__WHAT YOU NEED TO DO__
Below are lines of data, and only some are wanted. Please repeat exactly those from the line that has "Click the purple" through the line that has "You are a computer-use agent. The".

***** RECORDS TO PROCESS

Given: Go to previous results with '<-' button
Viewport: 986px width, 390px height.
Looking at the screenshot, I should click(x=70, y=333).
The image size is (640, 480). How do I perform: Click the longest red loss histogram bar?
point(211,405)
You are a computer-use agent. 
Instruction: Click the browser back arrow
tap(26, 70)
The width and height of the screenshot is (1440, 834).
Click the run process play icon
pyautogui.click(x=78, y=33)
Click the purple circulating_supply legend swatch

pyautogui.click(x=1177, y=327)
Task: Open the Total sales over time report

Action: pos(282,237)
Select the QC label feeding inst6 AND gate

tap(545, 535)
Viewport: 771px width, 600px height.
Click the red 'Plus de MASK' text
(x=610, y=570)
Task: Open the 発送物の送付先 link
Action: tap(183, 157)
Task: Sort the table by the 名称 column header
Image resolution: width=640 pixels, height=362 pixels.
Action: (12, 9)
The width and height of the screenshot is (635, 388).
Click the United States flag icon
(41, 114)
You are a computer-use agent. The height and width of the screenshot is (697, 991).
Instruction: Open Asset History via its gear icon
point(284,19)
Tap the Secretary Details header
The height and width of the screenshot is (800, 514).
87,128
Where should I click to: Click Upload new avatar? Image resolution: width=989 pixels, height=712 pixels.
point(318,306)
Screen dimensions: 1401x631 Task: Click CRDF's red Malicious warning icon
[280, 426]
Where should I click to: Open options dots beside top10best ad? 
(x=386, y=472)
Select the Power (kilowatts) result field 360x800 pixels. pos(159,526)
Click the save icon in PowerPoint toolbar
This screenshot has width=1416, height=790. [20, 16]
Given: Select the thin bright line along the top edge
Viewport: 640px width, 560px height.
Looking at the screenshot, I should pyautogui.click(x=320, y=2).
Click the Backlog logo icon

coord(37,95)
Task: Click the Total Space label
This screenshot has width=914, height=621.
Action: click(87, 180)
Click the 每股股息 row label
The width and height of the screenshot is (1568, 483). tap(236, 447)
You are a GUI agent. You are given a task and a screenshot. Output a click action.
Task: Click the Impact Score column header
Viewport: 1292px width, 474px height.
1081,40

**********

__OUTPUT OF THE TASK__
Click the purple circulating_supply legend swatch

pyautogui.click(x=1177, y=327)
Task: Open the Total sales over time report

Action: pos(282,237)
Select the QC label feeding inst6 AND gate

tap(545, 535)
Viewport: 771px width, 600px height.
Click the red 'Plus de MASK' text
(x=610, y=570)
Task: Open the 発送物の送付先 link
Action: tap(183, 157)
Task: Sort the table by the 名称 column header
Image resolution: width=640 pixels, height=362 pixels.
Action: (12, 9)
The width and height of the screenshot is (635, 388).
Click the United States flag icon
(41, 114)
You are a computer-use agent. The height and width of the screenshot is (697, 991).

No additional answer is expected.